Author: Joshua Learn

Cyclone “Seed” survival affects hurricane season intensity

Source(s): Eos - AGU

Predicting how many tropical hurricanes will form during a hurricane season is important for mitigation and disaster preparedness, but can be tricky to get right. Previous investigations have shed light on two factors that affect the number of tropical cyclones: the number of tropical cyclone “seeds,” which are weak vortices in the lower troposphere, and their survival rate. However, a better understanding of the conditions that lead seed storms to evolve into full-blown hurricanes and typhoons is needed to help scientists predict the intensity of storm seasons in future climate change scenarios.

Using climate conditions to estimate the survival rate of potential tropical cyclone seeds is a useful approach to predicting future hurricanes, according to new research. Ikehata and Satoh show that although plenty of would-be hurricanes and typhoons form over the oceans, it’s not just a numbers game in which more seed storms mean more hurricanes. The seeds need the right conditions to survive.

“The change in [the number of] seeds is not so important in the future—we need to study more survival rates.”

“The change in [the number of] seeds is not so important in the future—we need to study more survival rates,” said Masaki Satoh, a climate scientist at the University of Tokyo’s Atmosphere and Ocean Research Institute and one of the study’s authors. “This is something contrary to the previous notions,” which suggested that the number of tropical cyclone seeds affected primarily the intensity of hurricane seasons.

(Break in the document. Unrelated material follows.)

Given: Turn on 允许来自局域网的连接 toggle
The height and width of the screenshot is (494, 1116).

To come to their conclusion, the authors examined a database of tropical cyclones and tropical cyclone seeds during summers in the Northern Hemisphere from 2000 to 2018. They also collected atmospheric variables and sea surface temperatures during those storms to determine the best conditions needed for tropical storm seeds to grow.

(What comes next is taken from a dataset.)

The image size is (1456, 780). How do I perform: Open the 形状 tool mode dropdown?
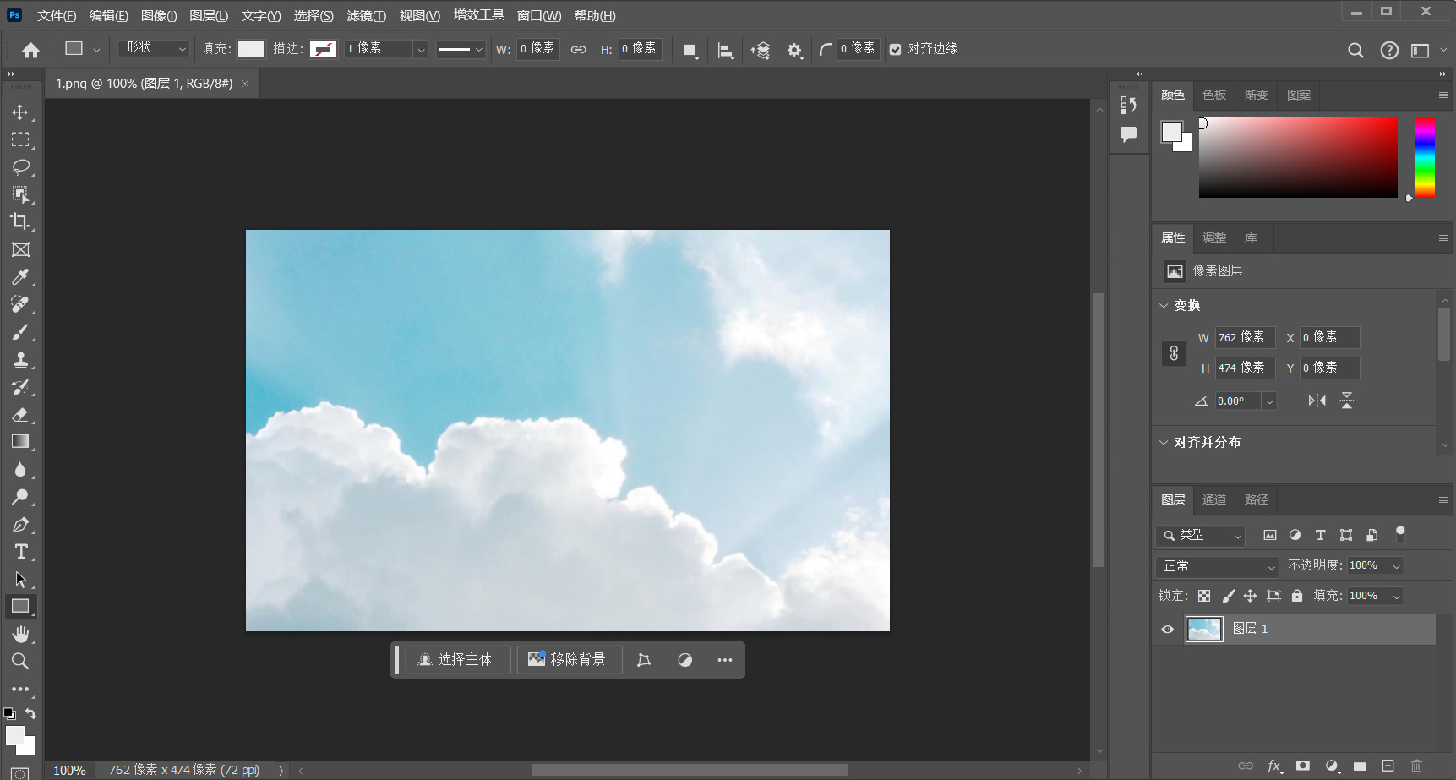pyautogui.click(x=154, y=49)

They found that the number of seeds that appeared in a given month was related to the average vorticity, or the spin speed, of the weather systems in an area, as well as the average vertical wind speed. During the study period, only about 10%–20% of seeds converted into tropical cyclones. Climate conditions, such as sea surface temperature, humidity, and winds, determined whether seeds grew into hurricanes.

Although the researchers didn’t consider climate change in this paper, a number of studies have shown that climate change will likely affect future formations of tropical cyclones across the world. Satoh suggests that their study’s findings about tropical cyclone seed survival can be applied to future studies examining how hurricanes may change in frequency or severity in the future with our ever changing climate.